*** RECORDS FOR THE TASK Section Begins ***
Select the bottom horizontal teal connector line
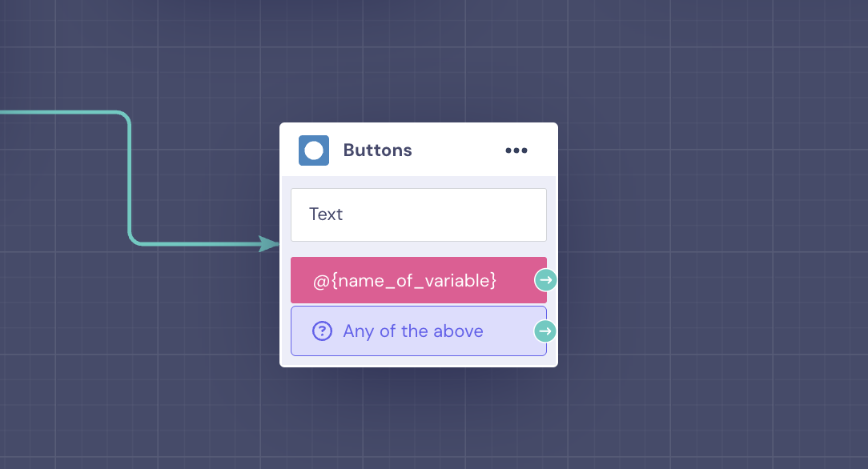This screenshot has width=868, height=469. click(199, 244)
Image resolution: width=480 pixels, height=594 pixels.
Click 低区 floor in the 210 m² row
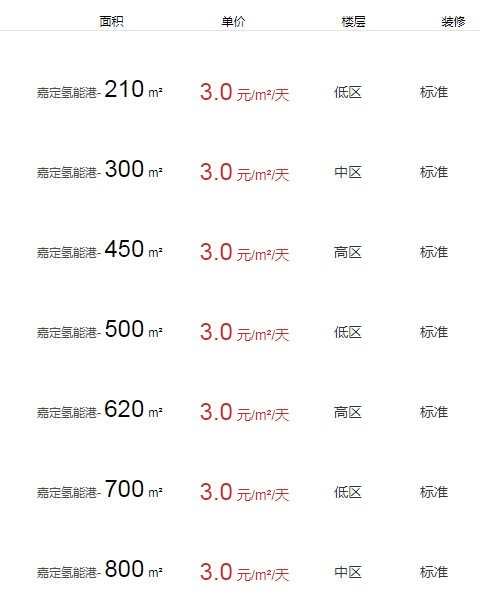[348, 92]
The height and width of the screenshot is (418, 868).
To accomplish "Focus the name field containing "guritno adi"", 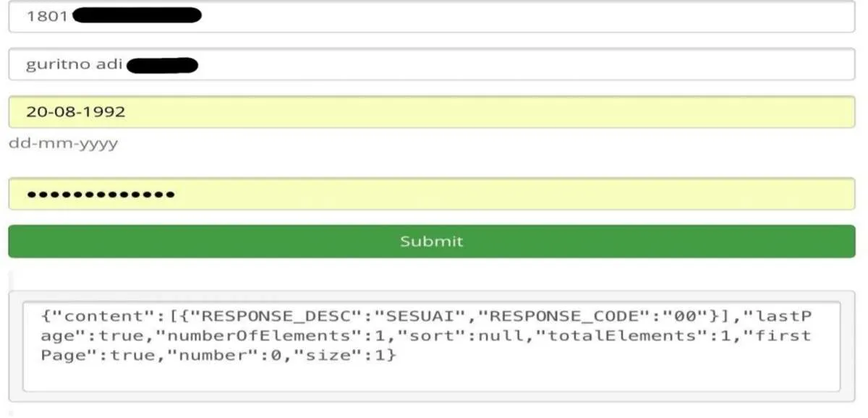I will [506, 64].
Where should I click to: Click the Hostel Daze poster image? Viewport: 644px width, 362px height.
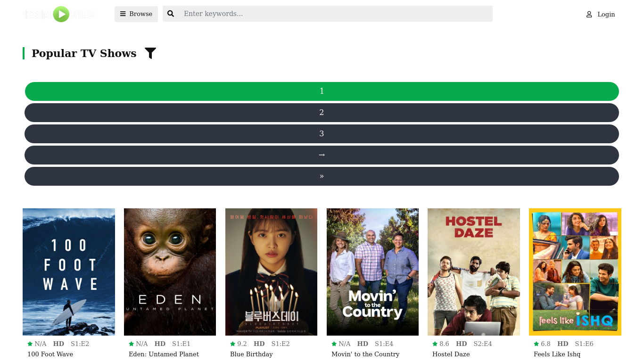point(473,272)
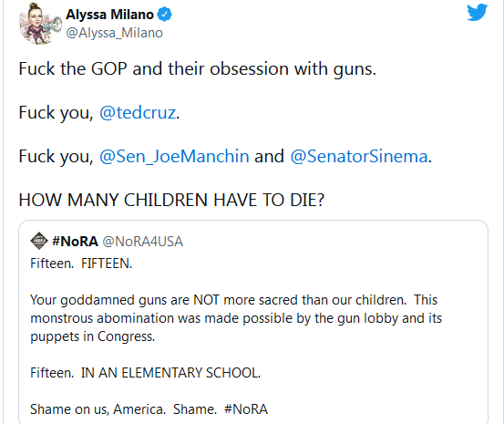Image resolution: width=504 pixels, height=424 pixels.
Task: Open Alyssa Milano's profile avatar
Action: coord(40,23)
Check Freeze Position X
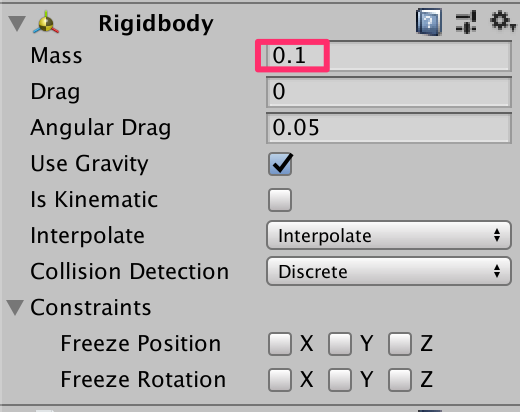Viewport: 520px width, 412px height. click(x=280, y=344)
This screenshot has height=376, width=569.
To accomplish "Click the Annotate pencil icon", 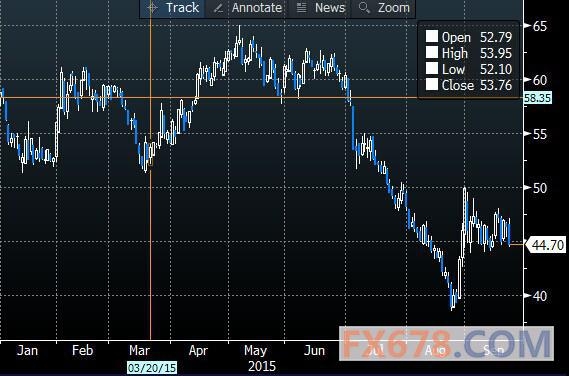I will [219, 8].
*** RECORDS FOR THE TASK Section Ends ***
*** RECORDS FOR THE TASK Section Begins ***
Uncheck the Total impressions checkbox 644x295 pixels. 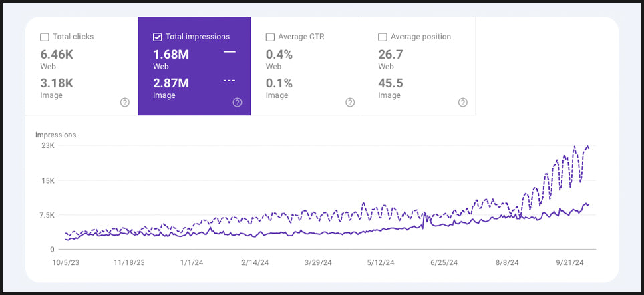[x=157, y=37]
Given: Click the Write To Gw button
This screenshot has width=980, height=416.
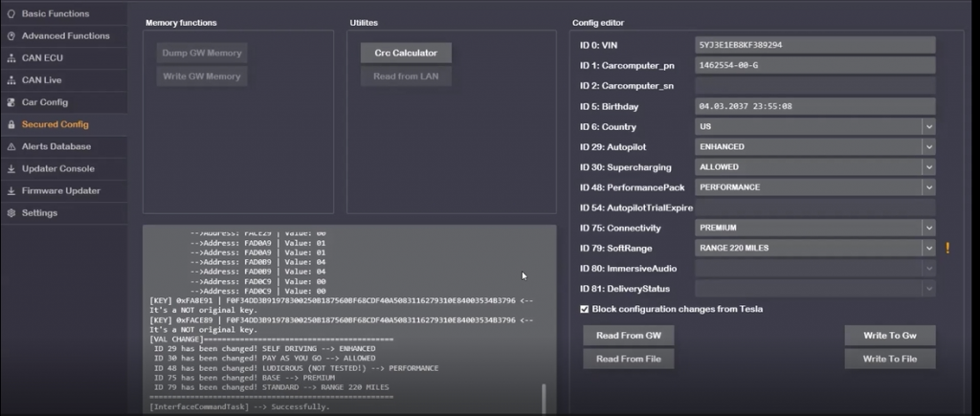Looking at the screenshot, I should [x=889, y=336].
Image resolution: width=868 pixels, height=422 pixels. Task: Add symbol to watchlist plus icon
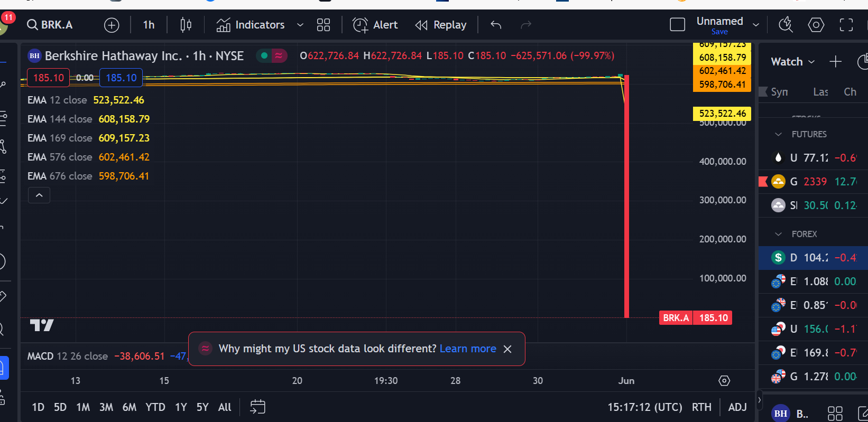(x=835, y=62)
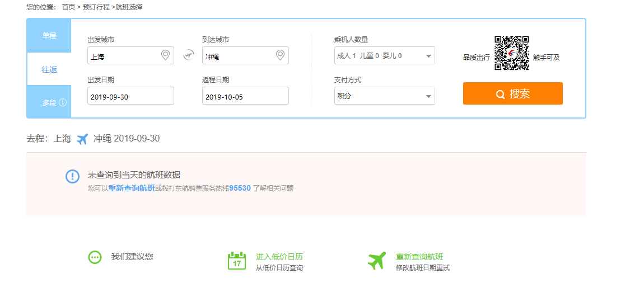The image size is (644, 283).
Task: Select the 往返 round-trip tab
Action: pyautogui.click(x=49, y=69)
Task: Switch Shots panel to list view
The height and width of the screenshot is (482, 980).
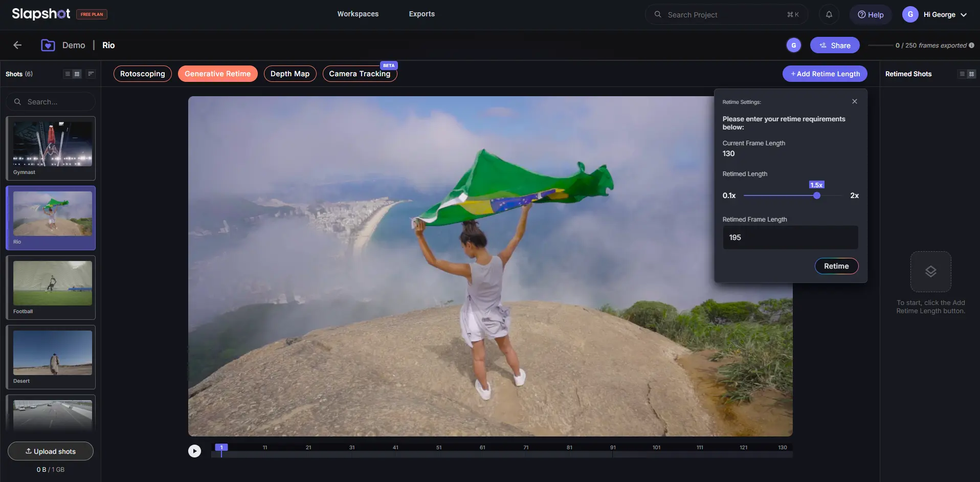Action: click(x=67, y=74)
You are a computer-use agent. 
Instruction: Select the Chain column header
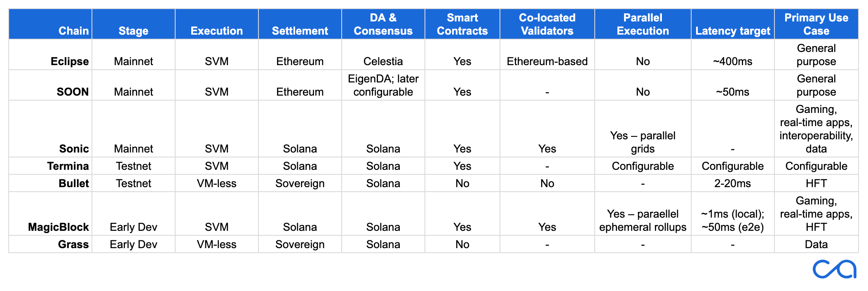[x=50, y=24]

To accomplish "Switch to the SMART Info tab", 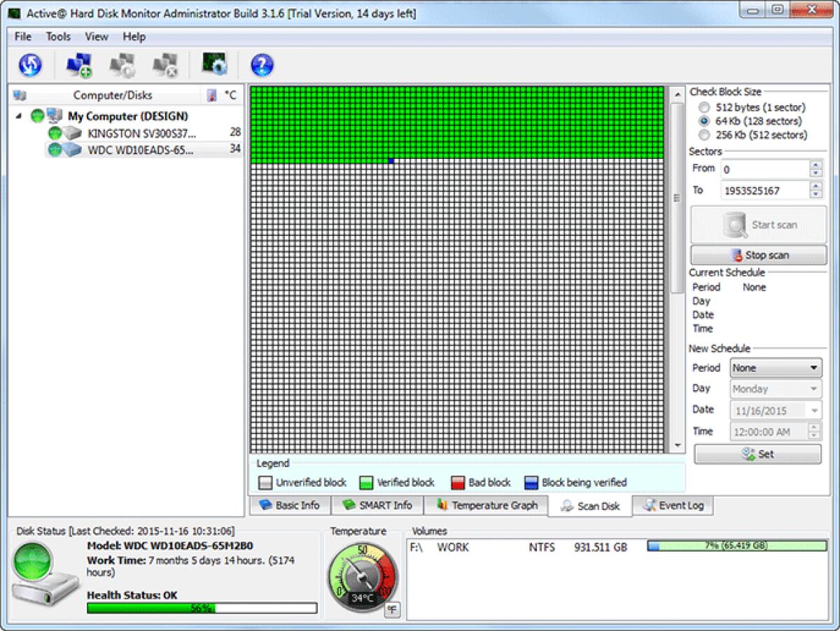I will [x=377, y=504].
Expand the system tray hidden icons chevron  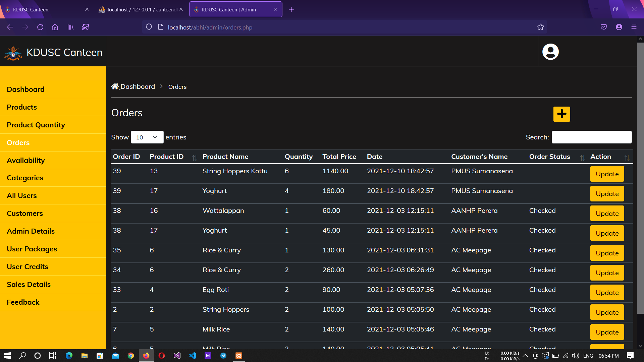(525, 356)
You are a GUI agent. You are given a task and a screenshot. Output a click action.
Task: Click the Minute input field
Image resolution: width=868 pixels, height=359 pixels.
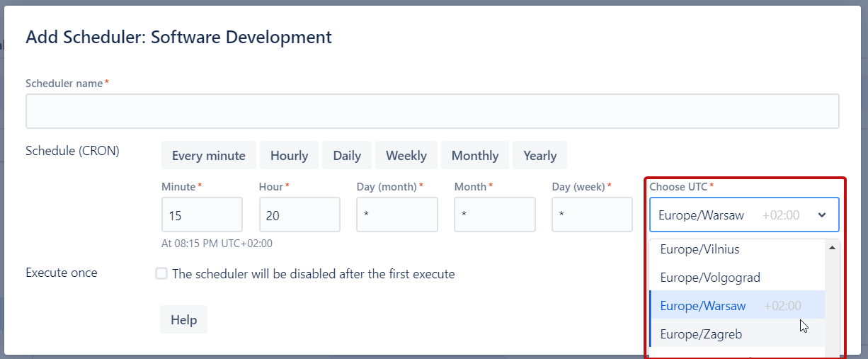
*** RECORDS FOR THE TASK Section Ends ***
[WORK REQUIRED]:
Which of the lines above hold the string "agent"? Pick each of them out.

[SOLUTION]:
You are a computer-use agent. 
You are a GUI agent. You are given a task and a screenshot. Output a click action.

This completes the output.